Artikel 126dd, lid 1, onder a Sv geeft aan de officier van justitie de bevoegdheid te bepalen dat gegevens verkregen door het opnemen van vertrouwelijke communicatie kunnen worden gebruikt voor een ander strafrechtelijk onderzoek dan waartoe de bevoegdheid is uitgeoefend. Uit de processtukken en het verhandelde ter zitting is de rechtbank gebleken dat de officier van justitie gebruik heeft gemaakt van de hem toegekende bevoegdheid. De rechtbank stelt evenwel vast dat de oorspronkelijke bevelen en machtigingen ex artikelen 126m en 126n Sv ten behoeve van het onderzoek Dalfsen niet bij de processtukken zijn gevoegd.
Hoewel er geen wettelijk bepaling is die in zijn algemeenheid voorschrijft welke informatie aan de processtukken moet worden toegevoegd, is de rechtbank van oordeel dat de aan het onderzoek telecommunicatie in de zaak Dalfsen ten grondslag liggende stukken voor verdachte van belang zouden kunnen zijn. Bovendien stelt kennisneming van deze stukken de rechtbank in staat zich een oordeel te vormen over het verweer van de verdediging aangaande de rechtmatigheid van het verkregen bewijsmateriaal. De rechtbank zal dan ook gelasten om de betreffende stukken alsnog aan de processtukken toe te voegen.
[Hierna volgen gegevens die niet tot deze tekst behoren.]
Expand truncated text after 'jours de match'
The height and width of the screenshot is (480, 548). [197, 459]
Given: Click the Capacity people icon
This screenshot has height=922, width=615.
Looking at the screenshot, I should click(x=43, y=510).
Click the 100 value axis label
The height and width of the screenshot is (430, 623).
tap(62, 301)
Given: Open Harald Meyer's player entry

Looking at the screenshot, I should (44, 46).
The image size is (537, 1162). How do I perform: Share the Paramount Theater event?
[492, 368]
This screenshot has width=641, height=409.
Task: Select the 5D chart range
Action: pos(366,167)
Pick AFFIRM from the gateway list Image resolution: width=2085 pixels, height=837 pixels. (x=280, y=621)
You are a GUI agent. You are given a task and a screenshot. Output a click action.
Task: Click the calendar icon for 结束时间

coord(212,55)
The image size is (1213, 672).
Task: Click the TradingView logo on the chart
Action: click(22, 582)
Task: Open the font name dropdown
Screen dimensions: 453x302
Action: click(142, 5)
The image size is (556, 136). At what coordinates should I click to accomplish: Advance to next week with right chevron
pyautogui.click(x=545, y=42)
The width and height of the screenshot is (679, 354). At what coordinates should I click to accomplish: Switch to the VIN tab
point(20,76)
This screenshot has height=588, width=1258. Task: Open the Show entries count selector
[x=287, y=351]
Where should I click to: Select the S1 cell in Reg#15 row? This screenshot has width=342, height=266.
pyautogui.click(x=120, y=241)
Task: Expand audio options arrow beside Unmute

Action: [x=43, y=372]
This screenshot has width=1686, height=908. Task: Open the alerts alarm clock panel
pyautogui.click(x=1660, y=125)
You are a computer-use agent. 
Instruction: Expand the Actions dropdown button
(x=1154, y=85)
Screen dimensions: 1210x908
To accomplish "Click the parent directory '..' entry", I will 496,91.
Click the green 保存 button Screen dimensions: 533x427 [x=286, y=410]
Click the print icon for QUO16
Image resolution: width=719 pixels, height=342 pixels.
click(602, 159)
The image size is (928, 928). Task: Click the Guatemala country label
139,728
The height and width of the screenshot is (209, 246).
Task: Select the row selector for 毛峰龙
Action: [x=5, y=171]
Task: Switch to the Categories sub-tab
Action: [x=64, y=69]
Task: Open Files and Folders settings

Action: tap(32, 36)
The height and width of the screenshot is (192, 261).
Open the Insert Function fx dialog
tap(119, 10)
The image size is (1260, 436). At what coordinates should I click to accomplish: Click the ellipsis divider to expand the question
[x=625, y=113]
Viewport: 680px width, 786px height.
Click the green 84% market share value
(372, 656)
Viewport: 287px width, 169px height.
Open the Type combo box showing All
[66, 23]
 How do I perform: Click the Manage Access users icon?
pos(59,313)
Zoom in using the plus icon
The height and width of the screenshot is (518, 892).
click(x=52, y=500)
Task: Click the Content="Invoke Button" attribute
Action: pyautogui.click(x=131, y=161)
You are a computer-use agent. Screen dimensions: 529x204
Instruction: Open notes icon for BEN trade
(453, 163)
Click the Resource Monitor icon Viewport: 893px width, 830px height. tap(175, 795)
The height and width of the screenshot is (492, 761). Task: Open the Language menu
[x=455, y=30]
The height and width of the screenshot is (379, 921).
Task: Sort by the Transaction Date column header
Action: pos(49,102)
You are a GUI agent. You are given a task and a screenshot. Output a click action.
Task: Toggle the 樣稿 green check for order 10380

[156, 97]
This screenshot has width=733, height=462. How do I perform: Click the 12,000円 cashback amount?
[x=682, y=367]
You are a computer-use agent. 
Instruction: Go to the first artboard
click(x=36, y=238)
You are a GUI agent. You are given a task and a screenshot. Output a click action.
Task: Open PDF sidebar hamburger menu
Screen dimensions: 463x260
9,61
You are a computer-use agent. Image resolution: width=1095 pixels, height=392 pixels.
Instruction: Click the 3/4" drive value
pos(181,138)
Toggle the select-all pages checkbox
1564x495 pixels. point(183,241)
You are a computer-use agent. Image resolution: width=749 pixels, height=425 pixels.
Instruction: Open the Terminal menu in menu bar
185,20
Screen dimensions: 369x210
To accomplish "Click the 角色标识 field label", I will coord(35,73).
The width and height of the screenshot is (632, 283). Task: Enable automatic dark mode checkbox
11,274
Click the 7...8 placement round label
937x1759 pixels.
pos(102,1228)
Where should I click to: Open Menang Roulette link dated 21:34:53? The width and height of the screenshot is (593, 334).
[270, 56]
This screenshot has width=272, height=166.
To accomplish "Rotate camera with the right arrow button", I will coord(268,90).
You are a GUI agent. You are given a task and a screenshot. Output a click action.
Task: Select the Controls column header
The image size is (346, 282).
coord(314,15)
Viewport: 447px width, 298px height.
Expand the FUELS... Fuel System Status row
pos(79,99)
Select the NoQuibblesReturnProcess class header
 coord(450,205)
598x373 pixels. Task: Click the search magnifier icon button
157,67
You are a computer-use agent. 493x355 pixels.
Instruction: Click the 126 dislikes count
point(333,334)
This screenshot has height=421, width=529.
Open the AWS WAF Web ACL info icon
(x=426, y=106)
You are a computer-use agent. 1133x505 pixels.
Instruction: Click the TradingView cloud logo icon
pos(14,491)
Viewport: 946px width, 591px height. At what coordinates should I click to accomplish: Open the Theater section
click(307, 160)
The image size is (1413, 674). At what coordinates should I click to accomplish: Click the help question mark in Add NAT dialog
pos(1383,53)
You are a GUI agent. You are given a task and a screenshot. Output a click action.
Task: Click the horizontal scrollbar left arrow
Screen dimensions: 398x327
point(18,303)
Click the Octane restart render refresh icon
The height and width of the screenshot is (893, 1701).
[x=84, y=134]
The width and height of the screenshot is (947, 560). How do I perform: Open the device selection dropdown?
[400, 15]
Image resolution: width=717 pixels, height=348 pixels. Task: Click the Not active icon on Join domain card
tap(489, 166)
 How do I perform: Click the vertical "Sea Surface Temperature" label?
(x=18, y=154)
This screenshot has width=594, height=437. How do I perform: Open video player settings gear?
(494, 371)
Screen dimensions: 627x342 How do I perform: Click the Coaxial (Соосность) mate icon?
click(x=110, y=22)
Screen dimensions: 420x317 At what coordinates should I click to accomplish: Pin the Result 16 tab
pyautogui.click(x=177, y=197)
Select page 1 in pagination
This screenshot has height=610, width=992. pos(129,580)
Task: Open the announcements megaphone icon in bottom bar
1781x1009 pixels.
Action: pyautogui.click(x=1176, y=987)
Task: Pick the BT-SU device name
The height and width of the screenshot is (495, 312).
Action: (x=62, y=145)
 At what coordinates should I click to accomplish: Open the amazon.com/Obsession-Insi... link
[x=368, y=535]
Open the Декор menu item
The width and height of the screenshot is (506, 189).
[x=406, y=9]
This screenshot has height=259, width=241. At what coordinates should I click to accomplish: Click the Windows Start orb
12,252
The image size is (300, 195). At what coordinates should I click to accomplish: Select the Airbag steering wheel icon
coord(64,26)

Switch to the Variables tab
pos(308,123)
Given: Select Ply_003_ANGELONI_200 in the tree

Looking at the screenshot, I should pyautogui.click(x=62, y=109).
Gelet op het vorenstaande acht de rechtbank zich thans onvoldoende ingelicht om zich een oordeel te kunnen vormen over de rechtmatigheid van de toegepaste opsporingsbevoegd¬heden in het eerdere onderzoek Dalfsen. In het belang van de waarheidsvinding gelast de rechtbank dan ook ambtshalve de toevoeging aan de processtukken van het BOB-dossier van het onderzoek Dalfsen.
De rechtbank zal hiertoe het onderzoek heropenen en schorsen tot een nader te bepalen datum.
De rechtbank zal de stukken in handen van de officier van justitie stellen, opdat deze in de gelegenheid wordt gesteld genoemde BOB-dossier aan de processtukken toe te voegen.
5 De beslissing.
De rechtbank:
- heropent en schorst het onderzoek ter terechtzitting;
- gelast de toevoeging van het originele BOB-dossier dan wel een kopie conform het origineel van het BOB-dossier van het onderzoek Dalfsen aan de processtukken;
- stelt de stukken in handen van de officier van justitie opdat deze het hierboven genoemde BOB-dossier van het onderzoek Dalfsen aan de processtukken zal toevoegen;
- beveelt dat het onderzoek ter terechtzitting op een nader te bepalen datum zal worden hervat;
- beveelt de oproeping van verdachte en zijn raadsman tegen het tijdstip waarop het onderzoek ter zitting zal worden hervat.
Dit tussenvonnis is gewezen door mr. Nomes, voorzitter, mr. Haesen en mr. Batenburg-van Rijswijk, rechters, in tegenwoordigheid van mr. Paulus, griffier, en is uitgesproken ter openbare terechtzitting op 2 februari 2012.